This study was designed to investigate the beneficial effects of fermented Rhus verniciflua stem bark extract (RVSBE) on the stomach. We evaluated RVSBE for its antimicrobial activity against Helicobacter pylori (H. pylori), along with its ability to reduce the viability of human gastric cancer AGS cells. In addition, its anti-inflammatory effect was examined by evaluating nitric oxide (NO) production, and inducible nitric oxide synthase (iNOS) and cyclooxygenase (COX)-2 mRNA expression in lipopolysaccharide (LPS)-stimulated RAW264.7 cells. RVSBE showed antimicrobial activity, as 2.0 mg of the extract produced a clear inhibition zone of 4.0 mm.
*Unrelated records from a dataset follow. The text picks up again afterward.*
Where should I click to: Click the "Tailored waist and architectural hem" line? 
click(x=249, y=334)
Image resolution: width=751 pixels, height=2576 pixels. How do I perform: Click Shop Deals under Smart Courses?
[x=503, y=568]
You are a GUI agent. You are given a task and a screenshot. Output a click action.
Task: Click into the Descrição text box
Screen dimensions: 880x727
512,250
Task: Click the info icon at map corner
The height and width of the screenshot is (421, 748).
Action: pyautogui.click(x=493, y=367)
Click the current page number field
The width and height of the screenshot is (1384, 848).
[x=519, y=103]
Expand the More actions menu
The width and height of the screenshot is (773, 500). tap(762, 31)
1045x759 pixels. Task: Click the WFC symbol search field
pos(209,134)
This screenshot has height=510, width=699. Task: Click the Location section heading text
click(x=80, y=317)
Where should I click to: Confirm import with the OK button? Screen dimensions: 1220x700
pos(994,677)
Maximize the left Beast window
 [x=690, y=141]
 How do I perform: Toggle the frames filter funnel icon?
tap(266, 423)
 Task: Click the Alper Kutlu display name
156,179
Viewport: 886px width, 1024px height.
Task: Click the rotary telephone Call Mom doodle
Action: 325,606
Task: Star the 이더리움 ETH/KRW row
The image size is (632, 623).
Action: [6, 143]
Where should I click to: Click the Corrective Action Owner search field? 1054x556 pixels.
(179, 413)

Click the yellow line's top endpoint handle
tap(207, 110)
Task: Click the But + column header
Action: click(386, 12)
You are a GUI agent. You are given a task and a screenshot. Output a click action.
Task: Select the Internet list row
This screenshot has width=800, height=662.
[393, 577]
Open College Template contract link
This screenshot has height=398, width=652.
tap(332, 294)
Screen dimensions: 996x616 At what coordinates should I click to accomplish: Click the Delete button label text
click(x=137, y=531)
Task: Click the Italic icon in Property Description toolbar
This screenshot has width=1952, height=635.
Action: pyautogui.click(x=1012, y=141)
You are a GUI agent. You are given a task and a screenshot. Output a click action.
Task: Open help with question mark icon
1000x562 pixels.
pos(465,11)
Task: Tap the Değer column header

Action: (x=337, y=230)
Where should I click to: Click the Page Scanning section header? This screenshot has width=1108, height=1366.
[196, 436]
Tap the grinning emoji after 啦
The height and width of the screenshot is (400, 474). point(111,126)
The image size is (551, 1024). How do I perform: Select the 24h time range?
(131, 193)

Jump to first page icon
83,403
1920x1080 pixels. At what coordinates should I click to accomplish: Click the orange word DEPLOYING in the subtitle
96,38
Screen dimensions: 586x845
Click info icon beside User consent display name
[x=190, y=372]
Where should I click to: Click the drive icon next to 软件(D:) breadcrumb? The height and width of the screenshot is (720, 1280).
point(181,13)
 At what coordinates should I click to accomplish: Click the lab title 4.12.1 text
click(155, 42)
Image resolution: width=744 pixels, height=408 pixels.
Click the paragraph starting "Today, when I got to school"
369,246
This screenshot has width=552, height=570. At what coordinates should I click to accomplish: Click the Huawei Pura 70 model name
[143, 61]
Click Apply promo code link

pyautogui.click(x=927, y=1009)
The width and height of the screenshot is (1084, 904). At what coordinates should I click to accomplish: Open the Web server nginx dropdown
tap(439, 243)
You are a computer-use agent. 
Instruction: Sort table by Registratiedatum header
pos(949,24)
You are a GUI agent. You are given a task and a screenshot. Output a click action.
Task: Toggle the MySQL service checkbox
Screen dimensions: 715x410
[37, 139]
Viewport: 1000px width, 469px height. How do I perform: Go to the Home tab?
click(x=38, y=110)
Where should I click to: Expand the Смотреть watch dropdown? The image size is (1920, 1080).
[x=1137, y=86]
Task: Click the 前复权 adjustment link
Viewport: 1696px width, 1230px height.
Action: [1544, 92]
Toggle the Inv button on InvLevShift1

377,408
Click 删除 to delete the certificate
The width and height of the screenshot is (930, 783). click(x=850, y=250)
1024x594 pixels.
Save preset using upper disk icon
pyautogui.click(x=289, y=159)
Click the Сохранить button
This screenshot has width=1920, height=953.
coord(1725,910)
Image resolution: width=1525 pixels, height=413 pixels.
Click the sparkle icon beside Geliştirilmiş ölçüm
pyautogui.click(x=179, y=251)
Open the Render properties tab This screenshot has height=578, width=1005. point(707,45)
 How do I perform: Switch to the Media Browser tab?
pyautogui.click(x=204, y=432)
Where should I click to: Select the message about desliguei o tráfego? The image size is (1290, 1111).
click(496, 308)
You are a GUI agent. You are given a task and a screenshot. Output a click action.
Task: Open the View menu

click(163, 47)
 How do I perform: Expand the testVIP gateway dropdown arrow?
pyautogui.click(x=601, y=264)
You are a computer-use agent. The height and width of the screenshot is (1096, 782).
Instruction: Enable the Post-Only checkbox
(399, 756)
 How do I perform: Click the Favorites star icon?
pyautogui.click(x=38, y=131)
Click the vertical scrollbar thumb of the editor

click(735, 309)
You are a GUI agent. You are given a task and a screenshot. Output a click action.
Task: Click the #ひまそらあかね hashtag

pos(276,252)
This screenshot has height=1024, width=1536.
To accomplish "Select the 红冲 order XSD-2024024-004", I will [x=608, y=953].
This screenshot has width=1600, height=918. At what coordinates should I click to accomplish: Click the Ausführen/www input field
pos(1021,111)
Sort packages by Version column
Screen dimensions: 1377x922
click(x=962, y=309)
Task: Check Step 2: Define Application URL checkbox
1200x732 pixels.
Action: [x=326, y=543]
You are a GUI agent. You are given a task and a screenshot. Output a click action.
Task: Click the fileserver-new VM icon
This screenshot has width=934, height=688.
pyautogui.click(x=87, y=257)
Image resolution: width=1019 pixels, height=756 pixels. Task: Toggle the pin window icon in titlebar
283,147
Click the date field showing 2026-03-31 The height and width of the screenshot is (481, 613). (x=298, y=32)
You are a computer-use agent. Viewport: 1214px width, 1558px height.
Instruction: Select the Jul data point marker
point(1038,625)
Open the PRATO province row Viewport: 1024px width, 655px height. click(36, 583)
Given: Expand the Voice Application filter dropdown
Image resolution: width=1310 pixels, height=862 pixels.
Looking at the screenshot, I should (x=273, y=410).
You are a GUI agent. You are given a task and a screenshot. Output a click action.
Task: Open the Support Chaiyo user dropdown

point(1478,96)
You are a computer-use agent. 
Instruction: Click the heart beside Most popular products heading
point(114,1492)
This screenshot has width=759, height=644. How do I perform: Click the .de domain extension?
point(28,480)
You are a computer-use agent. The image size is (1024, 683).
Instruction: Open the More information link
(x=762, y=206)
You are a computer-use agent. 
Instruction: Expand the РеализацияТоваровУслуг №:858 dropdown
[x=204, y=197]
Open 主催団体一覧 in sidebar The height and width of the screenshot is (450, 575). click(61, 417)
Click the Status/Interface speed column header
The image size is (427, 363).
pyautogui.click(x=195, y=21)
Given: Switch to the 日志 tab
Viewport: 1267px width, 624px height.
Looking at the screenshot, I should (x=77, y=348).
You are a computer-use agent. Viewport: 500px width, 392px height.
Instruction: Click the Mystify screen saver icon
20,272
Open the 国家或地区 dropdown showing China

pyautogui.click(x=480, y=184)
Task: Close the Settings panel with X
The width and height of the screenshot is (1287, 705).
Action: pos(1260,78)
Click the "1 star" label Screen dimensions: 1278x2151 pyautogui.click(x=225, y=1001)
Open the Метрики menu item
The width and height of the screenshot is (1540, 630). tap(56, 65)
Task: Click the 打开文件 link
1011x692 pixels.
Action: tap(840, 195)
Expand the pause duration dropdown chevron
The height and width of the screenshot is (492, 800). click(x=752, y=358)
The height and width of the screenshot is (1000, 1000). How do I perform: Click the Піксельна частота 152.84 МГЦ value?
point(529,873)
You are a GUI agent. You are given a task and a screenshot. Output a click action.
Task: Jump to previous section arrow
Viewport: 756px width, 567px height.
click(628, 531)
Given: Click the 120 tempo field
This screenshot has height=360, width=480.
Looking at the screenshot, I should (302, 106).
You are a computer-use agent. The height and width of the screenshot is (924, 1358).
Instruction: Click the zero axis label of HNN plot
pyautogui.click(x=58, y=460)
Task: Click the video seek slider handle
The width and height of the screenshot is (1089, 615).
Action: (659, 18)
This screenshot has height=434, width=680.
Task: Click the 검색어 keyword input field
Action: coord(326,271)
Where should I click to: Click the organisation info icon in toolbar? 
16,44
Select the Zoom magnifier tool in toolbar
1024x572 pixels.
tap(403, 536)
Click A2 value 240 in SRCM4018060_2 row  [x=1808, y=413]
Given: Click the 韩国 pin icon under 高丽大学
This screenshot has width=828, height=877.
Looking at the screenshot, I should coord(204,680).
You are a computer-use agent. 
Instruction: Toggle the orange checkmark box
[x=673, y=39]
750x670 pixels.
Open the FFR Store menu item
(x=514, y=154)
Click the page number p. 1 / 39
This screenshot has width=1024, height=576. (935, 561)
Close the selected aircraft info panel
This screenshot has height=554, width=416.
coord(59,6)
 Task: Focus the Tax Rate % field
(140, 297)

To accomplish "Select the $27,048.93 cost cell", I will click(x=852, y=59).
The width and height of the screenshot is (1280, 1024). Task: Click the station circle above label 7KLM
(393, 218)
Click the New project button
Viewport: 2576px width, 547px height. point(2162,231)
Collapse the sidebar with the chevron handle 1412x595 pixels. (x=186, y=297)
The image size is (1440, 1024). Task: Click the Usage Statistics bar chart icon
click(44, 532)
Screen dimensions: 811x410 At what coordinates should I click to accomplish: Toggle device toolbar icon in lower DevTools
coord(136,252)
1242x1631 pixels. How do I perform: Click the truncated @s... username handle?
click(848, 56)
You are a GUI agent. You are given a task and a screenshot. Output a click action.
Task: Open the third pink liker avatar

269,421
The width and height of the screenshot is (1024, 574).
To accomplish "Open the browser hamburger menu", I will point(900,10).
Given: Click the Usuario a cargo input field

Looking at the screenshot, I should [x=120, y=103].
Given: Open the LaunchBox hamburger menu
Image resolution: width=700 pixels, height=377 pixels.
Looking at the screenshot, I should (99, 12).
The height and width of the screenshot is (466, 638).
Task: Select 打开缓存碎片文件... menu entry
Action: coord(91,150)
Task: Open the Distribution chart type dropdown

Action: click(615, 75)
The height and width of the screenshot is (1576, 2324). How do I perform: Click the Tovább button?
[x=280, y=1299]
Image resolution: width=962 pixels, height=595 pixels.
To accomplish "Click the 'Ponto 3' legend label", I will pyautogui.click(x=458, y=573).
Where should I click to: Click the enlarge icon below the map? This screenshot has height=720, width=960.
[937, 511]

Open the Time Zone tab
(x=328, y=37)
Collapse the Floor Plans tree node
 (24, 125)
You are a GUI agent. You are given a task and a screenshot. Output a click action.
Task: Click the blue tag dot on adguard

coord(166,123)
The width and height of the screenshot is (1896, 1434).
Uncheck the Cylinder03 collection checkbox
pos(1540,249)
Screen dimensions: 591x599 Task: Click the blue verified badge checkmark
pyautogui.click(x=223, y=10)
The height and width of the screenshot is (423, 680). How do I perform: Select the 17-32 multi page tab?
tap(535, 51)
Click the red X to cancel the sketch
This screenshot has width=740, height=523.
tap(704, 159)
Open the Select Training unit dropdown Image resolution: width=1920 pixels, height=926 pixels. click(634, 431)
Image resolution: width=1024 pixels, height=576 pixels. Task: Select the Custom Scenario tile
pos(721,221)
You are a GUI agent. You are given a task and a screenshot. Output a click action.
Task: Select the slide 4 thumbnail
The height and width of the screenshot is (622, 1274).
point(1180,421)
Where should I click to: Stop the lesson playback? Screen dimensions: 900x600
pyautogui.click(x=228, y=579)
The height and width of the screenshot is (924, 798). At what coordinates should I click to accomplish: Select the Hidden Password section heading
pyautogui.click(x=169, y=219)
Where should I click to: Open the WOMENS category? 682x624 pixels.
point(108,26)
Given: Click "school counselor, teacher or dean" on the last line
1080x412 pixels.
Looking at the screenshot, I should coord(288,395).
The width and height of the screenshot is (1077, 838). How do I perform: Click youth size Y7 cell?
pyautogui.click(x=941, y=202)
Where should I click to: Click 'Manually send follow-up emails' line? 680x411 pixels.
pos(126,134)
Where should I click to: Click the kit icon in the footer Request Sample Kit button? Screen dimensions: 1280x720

RVSBE inhibited the growth of AGS cells by 20% at concentrations ranging from 0.25-1.0 mg/mL. Regarding the anti-inflammatory effects of RVSBE, at 0.1-1.0 mg/mL, the extract showed more than 75% inhibition of NO production. In addition, cells treated with 0.25 mg/mL RVSBE showed a 25% decrease in iNOS mRNA levels compared to those in the LPS-treated cells. These results suggest that RVSBE may have significant inhibitory effects on inflammatory mediators, and therefore, may be a potential anti-inflammatory candidate.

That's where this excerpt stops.